Kampinoski Orlen powoli staje się tradycją

Wystartowaliśmy oddzielnie, bo każdy miał w planie co innego. Poleciałem "dołem", czyli od południa, w Żelazowej Woli zdzwoniliśmy się i ustaliliśmy, że jesteśmy w odpowiedniej odległości od Orlenu. Dalej to, co ostatnio: kawa, potem jeszcze jedna kawa i powrót pod wiatr do domu.

Ciekawe, czy z tradycji zrobi się - za jakiś czas - seria.

  • DST 99.15km
  • Czas 02:57
  • VAVG 33.61km/h
  • Sprzęt Czorny
Sobota, 26 maja 2018 Kategoria < 50km, do czytania, trening

Deszczowo

Sobota miała być cała deszczowa, więc, rezygnując z planu zawierzenia prognozom (i pojechania po 14:00, kiedy nie miało już padać) pojechałem wcześniej. Potem okazało się, że decyzja była słuszna, bo właśnie po 14:00 zaczęło naprawdę lać. 

Na początku było nawet sucho, ale potem zaczęło kropić. Na Trakcie Królewskim olbrzymie kałuże, do tego zaczęło solidnie padać i już wiedziałem, że nie będzie miło.
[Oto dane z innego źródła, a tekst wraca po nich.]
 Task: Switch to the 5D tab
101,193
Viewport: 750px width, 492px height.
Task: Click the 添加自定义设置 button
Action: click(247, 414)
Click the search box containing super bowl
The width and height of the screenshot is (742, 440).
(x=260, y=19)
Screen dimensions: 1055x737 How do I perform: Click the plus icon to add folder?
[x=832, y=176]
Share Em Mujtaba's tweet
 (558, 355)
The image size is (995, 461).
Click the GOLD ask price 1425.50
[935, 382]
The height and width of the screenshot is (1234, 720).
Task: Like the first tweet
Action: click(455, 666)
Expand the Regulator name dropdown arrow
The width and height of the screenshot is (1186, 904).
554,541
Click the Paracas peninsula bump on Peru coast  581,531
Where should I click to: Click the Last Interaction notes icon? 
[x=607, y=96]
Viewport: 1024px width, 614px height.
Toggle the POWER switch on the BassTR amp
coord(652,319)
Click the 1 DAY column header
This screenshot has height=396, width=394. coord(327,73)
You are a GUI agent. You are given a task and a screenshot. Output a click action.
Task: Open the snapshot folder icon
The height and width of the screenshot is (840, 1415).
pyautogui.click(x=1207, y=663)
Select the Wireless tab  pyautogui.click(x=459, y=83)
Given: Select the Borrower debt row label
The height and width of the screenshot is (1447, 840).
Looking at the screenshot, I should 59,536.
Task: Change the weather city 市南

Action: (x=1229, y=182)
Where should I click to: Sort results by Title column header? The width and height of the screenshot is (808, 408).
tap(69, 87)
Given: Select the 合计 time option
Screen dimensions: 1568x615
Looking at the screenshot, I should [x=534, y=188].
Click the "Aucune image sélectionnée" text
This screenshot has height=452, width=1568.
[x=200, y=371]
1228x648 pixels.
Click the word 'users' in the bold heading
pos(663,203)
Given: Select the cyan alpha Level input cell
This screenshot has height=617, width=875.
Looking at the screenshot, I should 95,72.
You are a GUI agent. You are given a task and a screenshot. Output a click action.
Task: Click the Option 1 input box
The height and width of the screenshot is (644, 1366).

Wróciłem do techniki pokonywania zakrętów WSNW (Weź Się Nie Wywal), zawinąłem tuż za Mariew i wróciłem. Gdy wyjeżdżałem (znowu, ostrożniutko) na główną, w Borzęcinie, i właśnie roztrząsałem kwestię tego, czy ja jestem dupowaty i jadę asekuracyjnie, czy na takich zakrętach wszyscy jeżdżą jednak sporo wolniej, gdy z naprzeciwka wyjechały dwie sylwetki i bardzo powolutku wzięły - szeroki - zakręt, zahaczając nawet o przystanek. Aha, czyli jest nas więcej. Już mi lepiej.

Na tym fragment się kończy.